Exercise - From the entries below, tally the lines with "link" in them and reply with that figure only.
==== Exercise input
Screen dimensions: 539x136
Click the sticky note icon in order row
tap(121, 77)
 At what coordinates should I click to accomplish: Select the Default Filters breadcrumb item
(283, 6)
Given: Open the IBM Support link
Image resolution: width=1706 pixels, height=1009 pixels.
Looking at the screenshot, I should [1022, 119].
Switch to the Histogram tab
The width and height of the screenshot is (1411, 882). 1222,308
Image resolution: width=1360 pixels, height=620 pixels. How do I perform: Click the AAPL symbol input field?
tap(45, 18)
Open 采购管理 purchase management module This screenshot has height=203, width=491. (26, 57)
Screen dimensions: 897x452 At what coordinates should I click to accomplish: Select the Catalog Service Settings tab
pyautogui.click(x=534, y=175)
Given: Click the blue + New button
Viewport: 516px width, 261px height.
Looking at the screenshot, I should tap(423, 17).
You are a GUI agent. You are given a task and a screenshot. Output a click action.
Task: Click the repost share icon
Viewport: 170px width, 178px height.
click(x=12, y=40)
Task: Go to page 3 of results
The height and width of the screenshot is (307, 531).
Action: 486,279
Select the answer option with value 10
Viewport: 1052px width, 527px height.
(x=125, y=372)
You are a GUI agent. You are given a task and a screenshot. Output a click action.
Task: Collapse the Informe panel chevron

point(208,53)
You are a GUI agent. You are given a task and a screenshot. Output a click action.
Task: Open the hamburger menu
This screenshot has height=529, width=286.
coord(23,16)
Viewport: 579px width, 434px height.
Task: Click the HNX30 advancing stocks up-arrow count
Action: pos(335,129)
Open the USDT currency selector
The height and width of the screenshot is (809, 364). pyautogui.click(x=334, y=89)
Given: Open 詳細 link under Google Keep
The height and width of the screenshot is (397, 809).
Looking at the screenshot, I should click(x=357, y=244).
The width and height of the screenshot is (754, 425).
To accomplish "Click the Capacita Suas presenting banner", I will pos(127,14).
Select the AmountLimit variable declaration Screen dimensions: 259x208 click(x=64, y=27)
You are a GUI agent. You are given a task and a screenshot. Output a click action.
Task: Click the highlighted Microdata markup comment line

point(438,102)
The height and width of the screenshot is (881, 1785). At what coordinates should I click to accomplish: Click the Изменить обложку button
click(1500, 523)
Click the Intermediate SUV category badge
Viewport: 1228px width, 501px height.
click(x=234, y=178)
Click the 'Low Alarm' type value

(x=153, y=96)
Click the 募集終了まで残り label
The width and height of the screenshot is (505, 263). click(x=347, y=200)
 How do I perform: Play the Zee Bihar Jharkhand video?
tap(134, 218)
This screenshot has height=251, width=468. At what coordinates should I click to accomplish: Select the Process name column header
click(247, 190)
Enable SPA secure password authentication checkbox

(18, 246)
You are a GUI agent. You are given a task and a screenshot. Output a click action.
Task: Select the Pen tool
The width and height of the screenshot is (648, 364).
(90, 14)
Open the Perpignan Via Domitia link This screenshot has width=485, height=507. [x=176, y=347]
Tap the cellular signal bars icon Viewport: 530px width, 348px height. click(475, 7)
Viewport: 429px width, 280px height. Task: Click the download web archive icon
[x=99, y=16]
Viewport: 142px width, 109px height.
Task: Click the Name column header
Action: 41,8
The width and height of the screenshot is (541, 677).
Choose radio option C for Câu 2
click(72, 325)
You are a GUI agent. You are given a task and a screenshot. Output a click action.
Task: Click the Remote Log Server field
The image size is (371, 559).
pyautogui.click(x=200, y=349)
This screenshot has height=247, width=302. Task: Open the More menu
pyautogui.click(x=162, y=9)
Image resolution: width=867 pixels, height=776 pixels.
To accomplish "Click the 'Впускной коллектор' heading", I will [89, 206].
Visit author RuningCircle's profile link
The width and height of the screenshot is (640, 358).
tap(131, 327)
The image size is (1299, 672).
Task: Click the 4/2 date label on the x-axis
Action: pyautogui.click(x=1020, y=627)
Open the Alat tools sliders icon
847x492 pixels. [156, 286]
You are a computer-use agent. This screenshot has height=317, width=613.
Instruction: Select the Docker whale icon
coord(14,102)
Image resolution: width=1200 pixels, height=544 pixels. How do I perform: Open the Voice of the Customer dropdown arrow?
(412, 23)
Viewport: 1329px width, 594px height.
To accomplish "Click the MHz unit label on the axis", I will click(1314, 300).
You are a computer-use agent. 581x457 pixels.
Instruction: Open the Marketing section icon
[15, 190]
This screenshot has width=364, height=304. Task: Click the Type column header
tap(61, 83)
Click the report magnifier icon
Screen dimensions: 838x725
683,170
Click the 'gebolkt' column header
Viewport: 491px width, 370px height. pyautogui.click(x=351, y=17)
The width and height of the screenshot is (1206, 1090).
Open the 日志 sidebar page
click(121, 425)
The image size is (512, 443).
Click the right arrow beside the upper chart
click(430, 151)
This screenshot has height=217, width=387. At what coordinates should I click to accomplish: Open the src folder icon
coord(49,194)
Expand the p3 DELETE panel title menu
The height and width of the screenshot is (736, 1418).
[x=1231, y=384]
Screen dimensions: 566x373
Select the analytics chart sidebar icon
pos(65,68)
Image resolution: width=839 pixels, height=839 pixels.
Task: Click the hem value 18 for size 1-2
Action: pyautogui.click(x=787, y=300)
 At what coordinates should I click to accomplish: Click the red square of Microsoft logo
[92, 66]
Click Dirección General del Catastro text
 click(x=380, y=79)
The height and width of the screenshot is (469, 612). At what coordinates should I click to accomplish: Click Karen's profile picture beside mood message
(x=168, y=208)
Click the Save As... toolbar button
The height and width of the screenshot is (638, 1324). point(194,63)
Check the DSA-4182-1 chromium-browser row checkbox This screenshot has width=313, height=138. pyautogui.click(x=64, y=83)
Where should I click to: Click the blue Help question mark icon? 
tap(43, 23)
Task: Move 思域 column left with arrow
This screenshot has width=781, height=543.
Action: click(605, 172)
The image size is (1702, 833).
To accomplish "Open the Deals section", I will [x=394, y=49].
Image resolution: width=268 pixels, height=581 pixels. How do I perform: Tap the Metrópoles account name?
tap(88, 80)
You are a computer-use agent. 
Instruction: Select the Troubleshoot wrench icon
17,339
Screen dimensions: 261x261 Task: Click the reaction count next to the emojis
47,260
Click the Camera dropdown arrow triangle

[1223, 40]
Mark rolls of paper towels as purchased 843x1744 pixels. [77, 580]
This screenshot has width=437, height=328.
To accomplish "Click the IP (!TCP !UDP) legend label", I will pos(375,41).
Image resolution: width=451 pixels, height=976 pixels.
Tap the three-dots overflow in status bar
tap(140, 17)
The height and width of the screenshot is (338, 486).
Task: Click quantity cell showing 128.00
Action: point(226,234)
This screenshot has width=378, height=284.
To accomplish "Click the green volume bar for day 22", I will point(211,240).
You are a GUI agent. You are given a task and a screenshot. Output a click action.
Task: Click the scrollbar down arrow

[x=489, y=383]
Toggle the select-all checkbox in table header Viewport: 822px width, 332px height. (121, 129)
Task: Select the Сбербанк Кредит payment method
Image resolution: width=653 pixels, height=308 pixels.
========
Response to the exercise - 4